- [Provided records]
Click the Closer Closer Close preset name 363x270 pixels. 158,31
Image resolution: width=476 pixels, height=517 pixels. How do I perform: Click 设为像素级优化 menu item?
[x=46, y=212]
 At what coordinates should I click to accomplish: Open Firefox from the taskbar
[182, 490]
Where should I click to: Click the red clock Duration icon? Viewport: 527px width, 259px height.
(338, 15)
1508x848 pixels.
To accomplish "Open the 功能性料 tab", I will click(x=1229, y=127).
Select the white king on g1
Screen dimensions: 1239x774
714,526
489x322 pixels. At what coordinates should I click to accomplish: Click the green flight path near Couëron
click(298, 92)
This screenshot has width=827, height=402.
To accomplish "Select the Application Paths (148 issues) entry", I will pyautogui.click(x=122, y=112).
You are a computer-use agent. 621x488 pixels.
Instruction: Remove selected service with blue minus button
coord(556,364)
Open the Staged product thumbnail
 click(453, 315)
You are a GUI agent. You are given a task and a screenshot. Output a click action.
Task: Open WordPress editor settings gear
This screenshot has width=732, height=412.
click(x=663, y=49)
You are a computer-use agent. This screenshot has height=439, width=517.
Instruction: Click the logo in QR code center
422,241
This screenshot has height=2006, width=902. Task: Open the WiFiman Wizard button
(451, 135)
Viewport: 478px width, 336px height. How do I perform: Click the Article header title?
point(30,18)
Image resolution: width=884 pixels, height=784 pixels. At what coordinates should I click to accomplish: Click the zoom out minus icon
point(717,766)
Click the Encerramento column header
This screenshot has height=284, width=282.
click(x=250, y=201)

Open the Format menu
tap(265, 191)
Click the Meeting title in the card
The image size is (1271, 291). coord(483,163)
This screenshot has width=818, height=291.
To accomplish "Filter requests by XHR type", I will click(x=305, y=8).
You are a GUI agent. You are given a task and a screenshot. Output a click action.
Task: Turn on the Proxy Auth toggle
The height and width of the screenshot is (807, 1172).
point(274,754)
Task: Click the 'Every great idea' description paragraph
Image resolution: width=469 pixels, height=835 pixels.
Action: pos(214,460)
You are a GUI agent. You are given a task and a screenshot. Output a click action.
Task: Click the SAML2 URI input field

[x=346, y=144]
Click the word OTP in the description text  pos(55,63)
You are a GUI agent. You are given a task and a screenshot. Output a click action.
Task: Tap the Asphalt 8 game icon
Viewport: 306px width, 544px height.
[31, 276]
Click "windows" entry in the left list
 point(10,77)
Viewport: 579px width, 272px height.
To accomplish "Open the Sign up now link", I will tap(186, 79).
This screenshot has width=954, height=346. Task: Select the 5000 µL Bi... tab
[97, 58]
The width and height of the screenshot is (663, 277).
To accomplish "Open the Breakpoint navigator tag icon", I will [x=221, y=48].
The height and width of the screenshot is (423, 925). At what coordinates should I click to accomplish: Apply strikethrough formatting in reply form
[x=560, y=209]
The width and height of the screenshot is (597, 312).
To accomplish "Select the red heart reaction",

- [Exercise brief] The records above need to be duplicated. Keep every word unchanged.

- [Exercise solution]
Click the Closer Closer Close preset name 363x270 pixels. 158,31
Image resolution: width=476 pixels, height=517 pixels. How do I perform: Click 设为像素级优化 menu item?
[x=46, y=212]
 At what coordinates should I click to accomplish: Open Firefox from the taskbar
[182, 490]
Where should I click to: Click the red clock Duration icon? Viewport: 527px width, 259px height.
(338, 15)
1508x848 pixels.
To accomplish "Open the 功能性料 tab", I will click(x=1229, y=127).
Select the white king on g1
Screen dimensions: 1239x774
714,526
489x322 pixels. At what coordinates should I click to accomplish: Click the green flight path near Couëron
click(298, 92)
This screenshot has width=827, height=402.
To accomplish "Select the Application Paths (148 issues) entry", I will pyautogui.click(x=122, y=112).
You are a computer-use agent. 621x488 pixels.
Instruction: Remove selected service with blue minus button
coord(556,364)
Open the Staged product thumbnail
 click(453, 315)
You are a GUI agent. You are given a task and a screenshot. Output a click action.
Task: Open WordPress editor settings gear
This screenshot has width=732, height=412.
click(x=663, y=49)
You are a computer-use agent. This screenshot has height=439, width=517.
Instruction: Click the logo in QR code center
422,241
This screenshot has height=2006, width=902. Task: Open the WiFiman Wizard button
(451, 135)
Viewport: 478px width, 336px height. How do I perform: Click the Article header title?
point(30,18)
Image resolution: width=884 pixels, height=784 pixels. At what coordinates should I click to accomplish: Click the zoom out minus icon
point(717,766)
Click the Encerramento column header
This screenshot has height=284, width=282.
click(x=250, y=201)

Open the Format menu
tap(265, 191)
Click the Meeting title in the card
The image size is (1271, 291). coord(483,163)
This screenshot has width=818, height=291.
To accomplish "Filter requests by XHR type", I will click(x=305, y=8).
You are a GUI agent. You are given a task and a screenshot. Output a click action.
Task: Turn on the Proxy Auth toggle
The height and width of the screenshot is (807, 1172).
point(274,754)
Task: Click the 'Every great idea' description paragraph
Image resolution: width=469 pixels, height=835 pixels.
Action: pos(214,460)
You are a GUI agent. You are given a task and a screenshot. Output a click action.
Task: Click the SAML2 URI input field

[x=346, y=144]
Click the word OTP in the description text  pos(55,63)
You are a GUI agent. You are given a task and a screenshot. Output a click action.
Task: Tap the Asphalt 8 game icon
Viewport: 306px width, 544px height.
[31, 276]
Click "windows" entry in the left list
 point(10,77)
Viewport: 579px width, 272px height.
To accomplish "Open the Sign up now link", I will tap(186, 79).
This screenshot has width=954, height=346. Task: Select the 5000 µL Bi... tab
[97, 58]
The width and height of the screenshot is (663, 277).
To accomplish "Open the Breakpoint navigator tag icon", I will [x=221, y=48].
The height and width of the screenshot is (423, 925). At what coordinates should I click to accomplish: Apply strikethrough formatting in reply form
[x=560, y=209]
The width and height of the screenshot is (597, 312).
To accomplish "Select the red heart reaction",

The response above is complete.